(Screenshot grounding data)

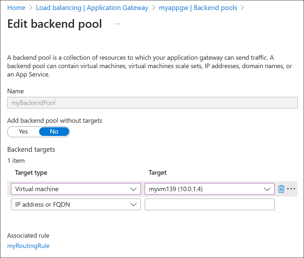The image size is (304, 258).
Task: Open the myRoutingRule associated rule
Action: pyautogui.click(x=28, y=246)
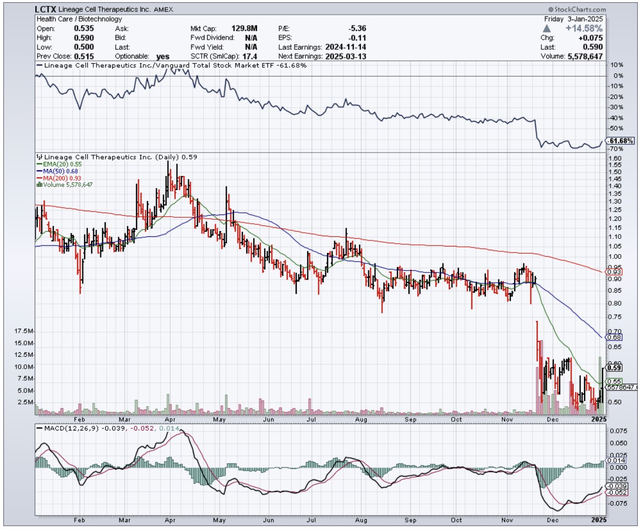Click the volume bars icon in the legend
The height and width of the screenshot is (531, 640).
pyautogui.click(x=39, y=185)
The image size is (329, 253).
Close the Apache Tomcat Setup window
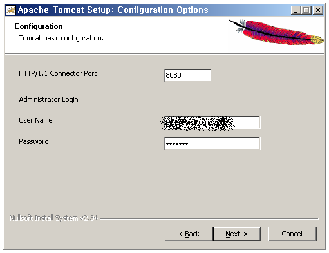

What to do> Go to the line that contains "The image size is (329, 253)." and copy exactly from there through the last line of the records above, both included. Omit pictures.

Exercise result>
The image size is (329, 253).
Close the Apache Tomcat Setup window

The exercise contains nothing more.